### [Exercise goal]
Identify every line in the records below that contains the string "Screenshot", and copy each of those lines.

### [Target position records]
────────────────────────────────────────
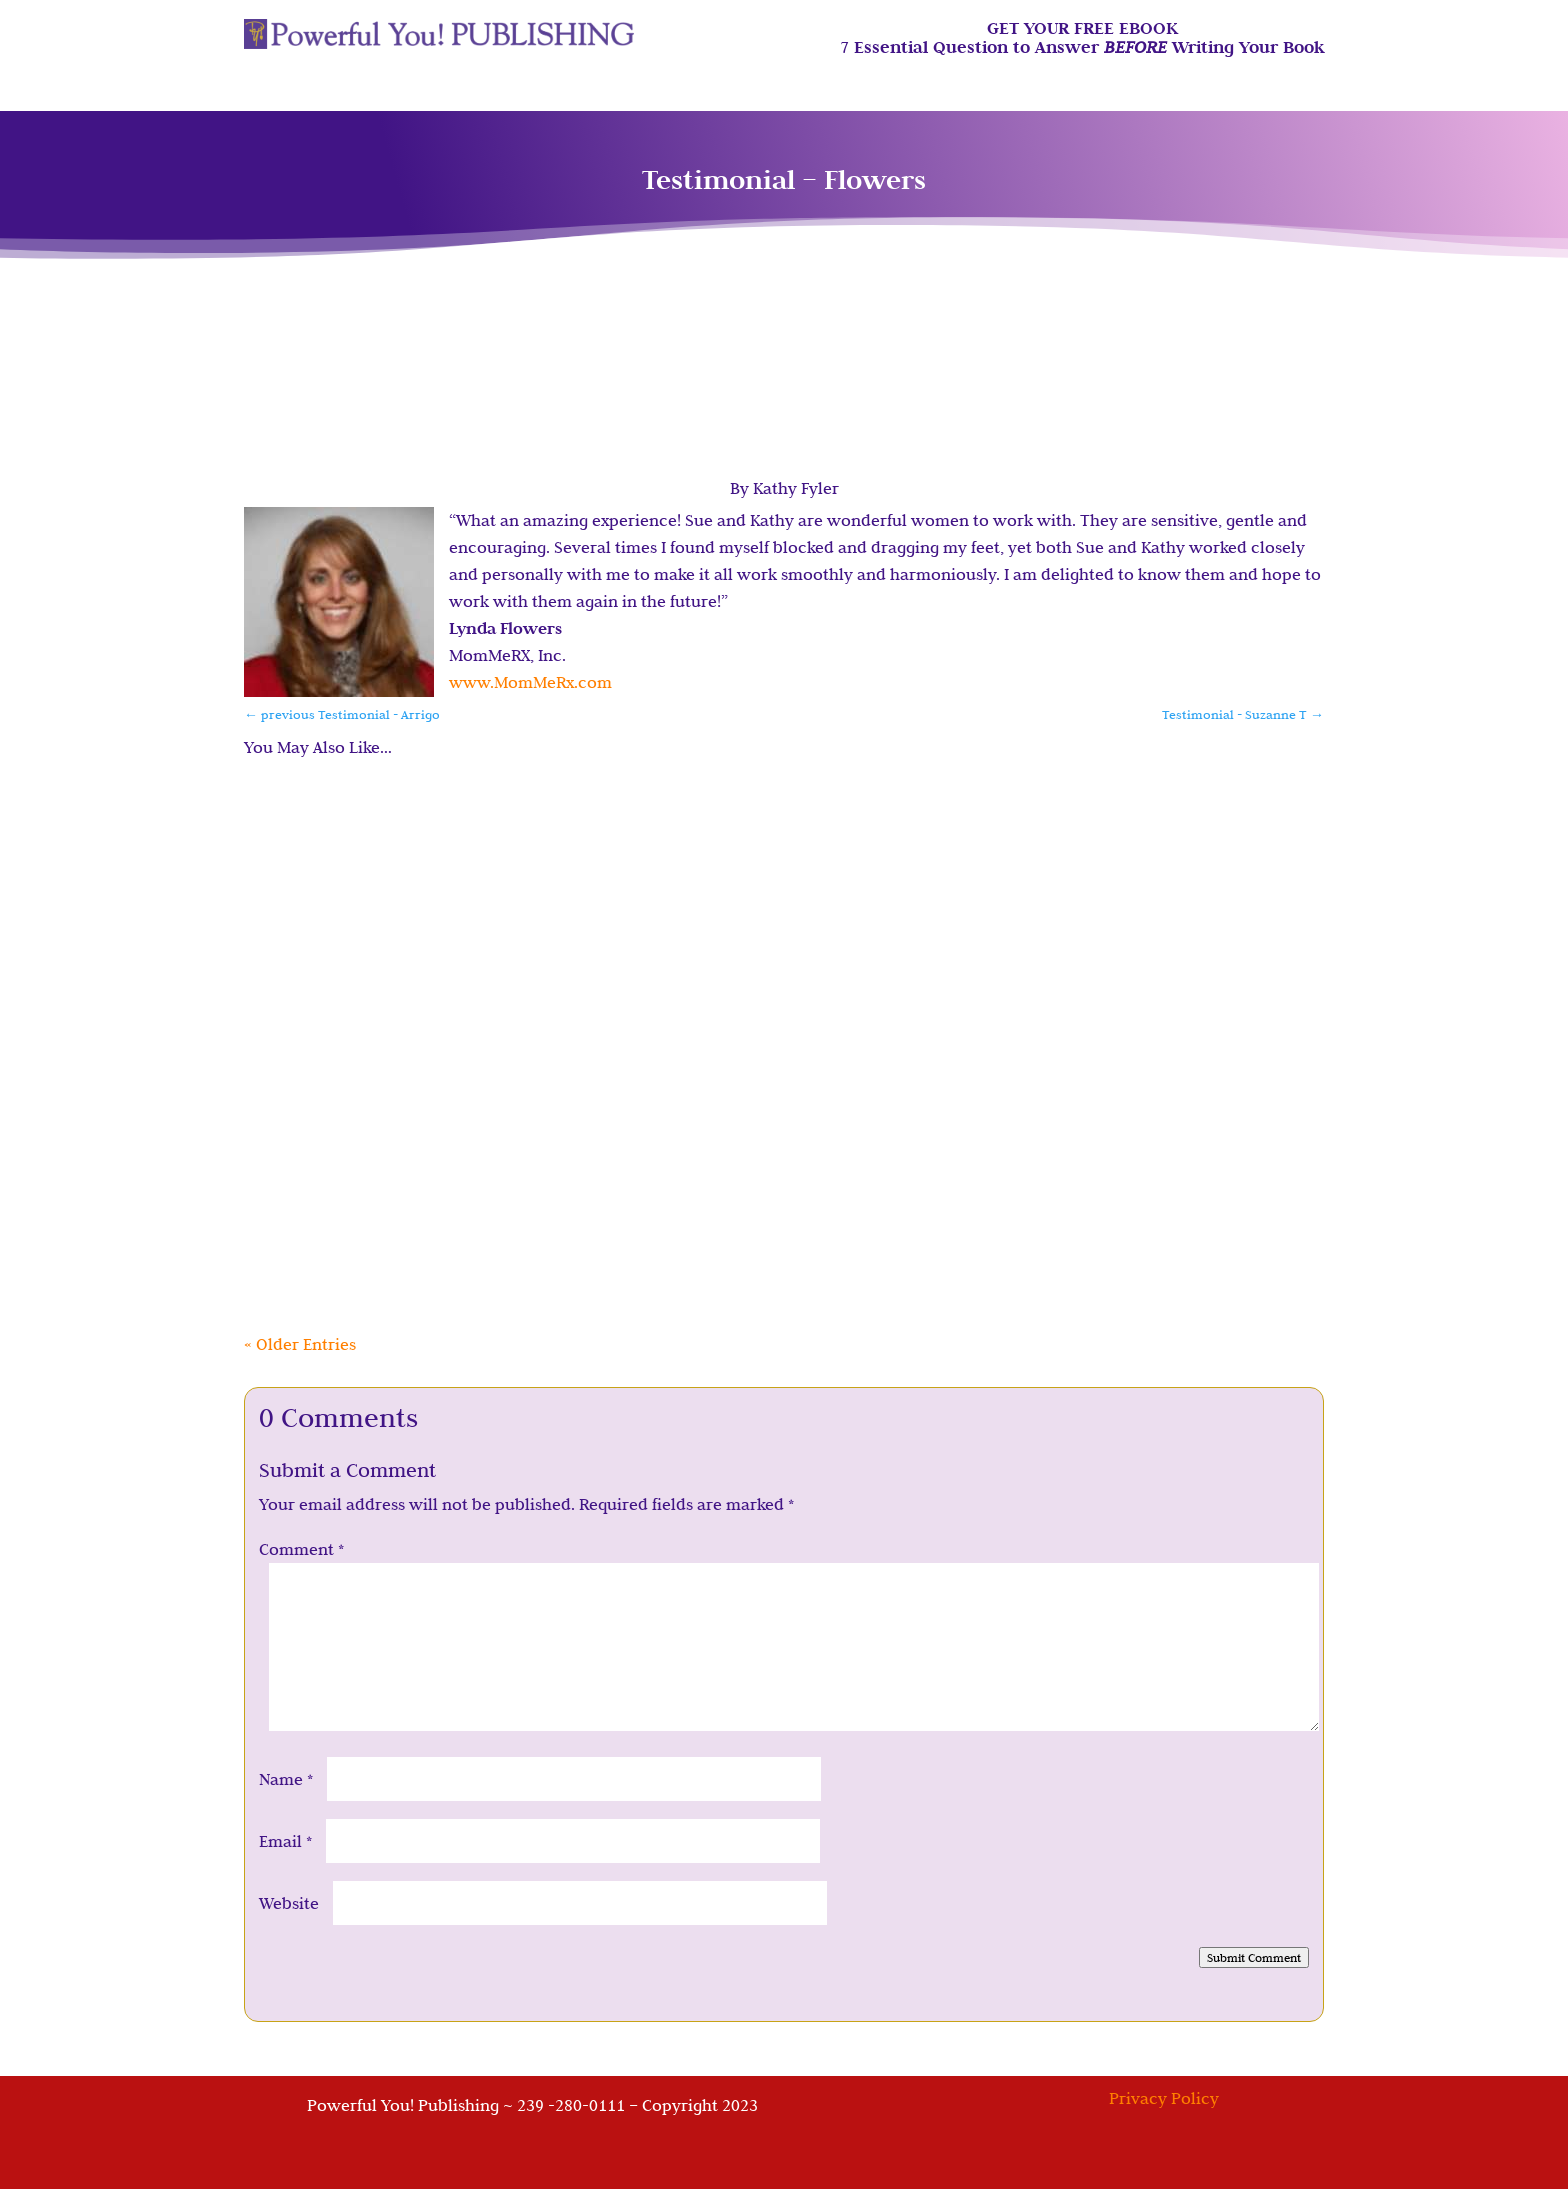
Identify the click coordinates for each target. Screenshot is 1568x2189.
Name (286, 1779)
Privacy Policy (1164, 2098)
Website (289, 1903)
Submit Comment (1254, 1957)
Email (285, 1841)
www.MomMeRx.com (530, 682)
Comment (301, 1549)
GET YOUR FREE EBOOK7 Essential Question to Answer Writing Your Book (1082, 38)
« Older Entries (300, 1344)
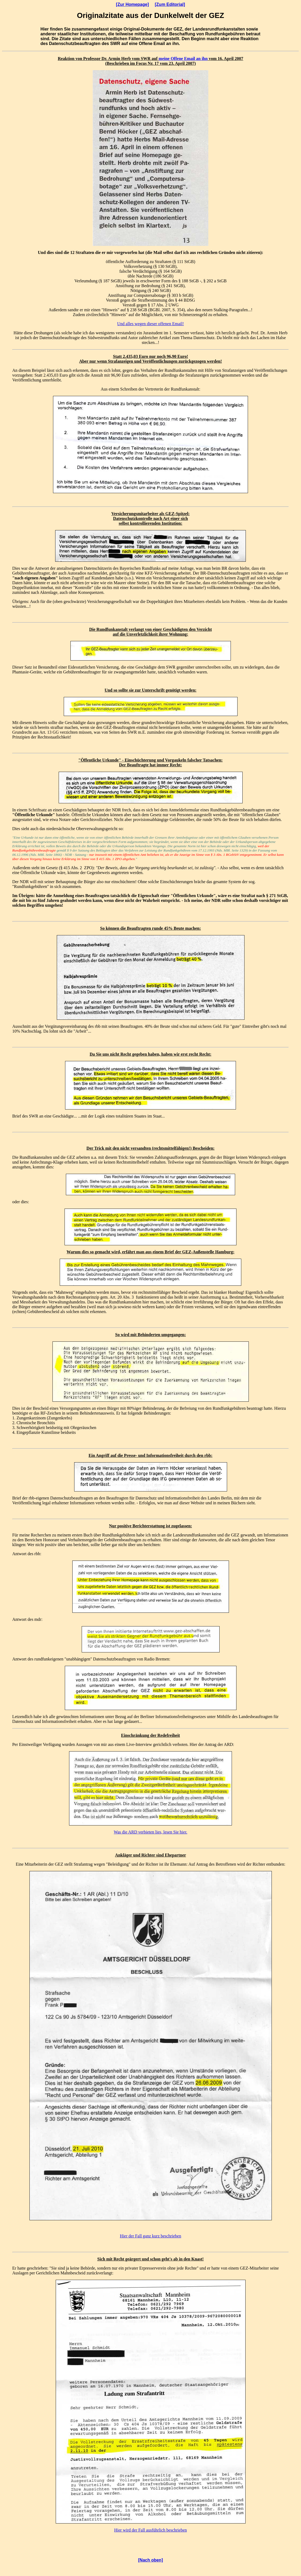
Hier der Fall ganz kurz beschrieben (150, 2236)
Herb (126, 58)
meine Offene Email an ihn (183, 58)
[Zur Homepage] (132, 4)
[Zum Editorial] (170, 4)
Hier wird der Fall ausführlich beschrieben (150, 2530)
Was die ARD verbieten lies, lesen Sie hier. (150, 1832)
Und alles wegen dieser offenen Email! (150, 323)
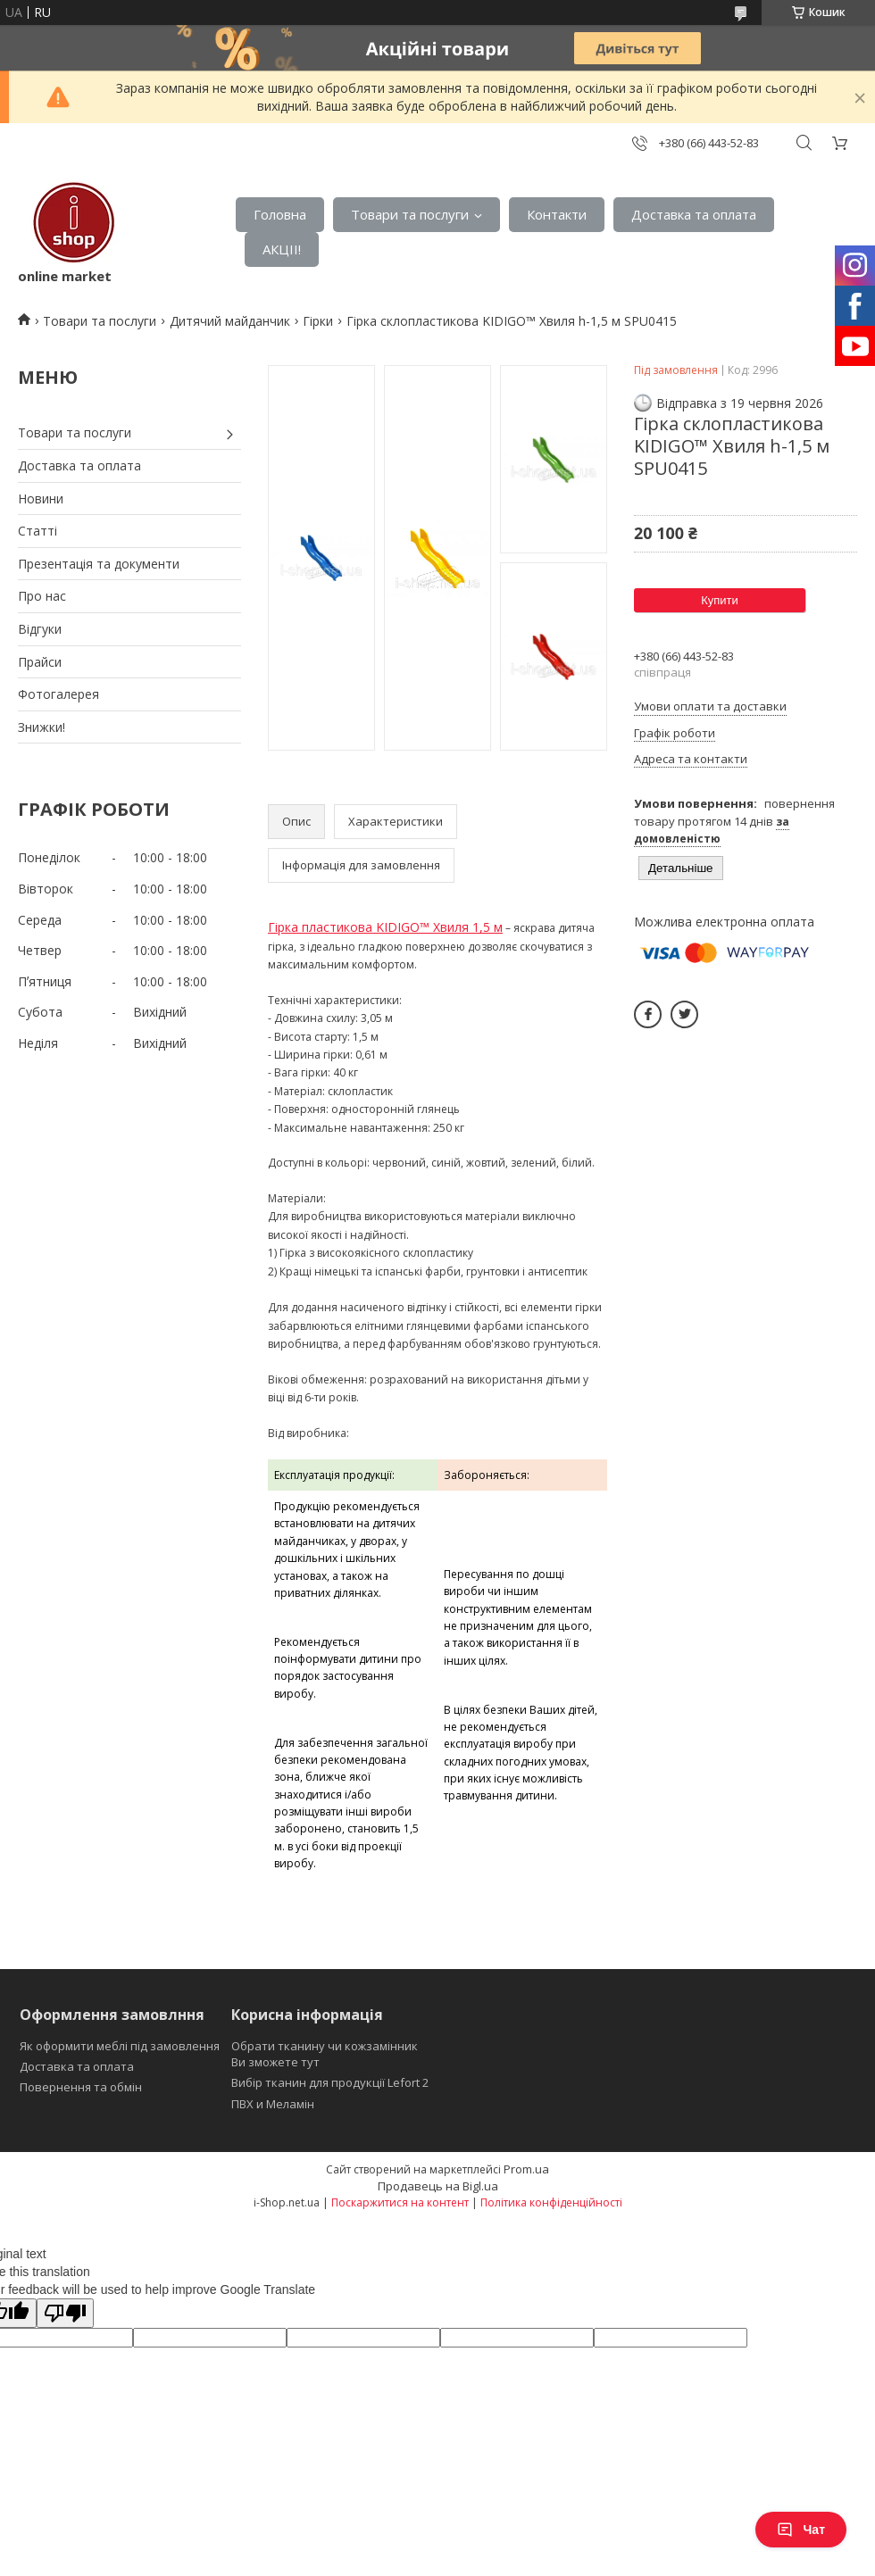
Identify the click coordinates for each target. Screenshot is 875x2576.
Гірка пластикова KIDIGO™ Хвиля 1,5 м (385, 926)
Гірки (318, 320)
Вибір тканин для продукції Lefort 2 (330, 2082)
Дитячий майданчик (230, 320)
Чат (801, 2530)
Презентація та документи (98, 563)
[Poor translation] (65, 2313)
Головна (280, 214)
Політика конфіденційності (551, 2202)
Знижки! (41, 727)
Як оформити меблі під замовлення (120, 2046)
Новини (40, 498)
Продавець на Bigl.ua (438, 2186)
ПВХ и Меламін (272, 2104)
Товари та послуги (410, 214)
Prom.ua (526, 2169)
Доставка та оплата (693, 214)
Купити (719, 600)
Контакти (557, 214)
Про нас (42, 595)
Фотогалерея (58, 694)
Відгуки (40, 628)
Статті (37, 530)
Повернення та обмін (81, 2087)
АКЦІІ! (281, 249)
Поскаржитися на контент (400, 2202)
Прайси (40, 661)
────────────────────────────────────────
### [Response to the task]
Identify the click coordinates for each target. Screenshot is 1568x2189.
Identify the click coordinates for each target. Screenshot is 875x2576.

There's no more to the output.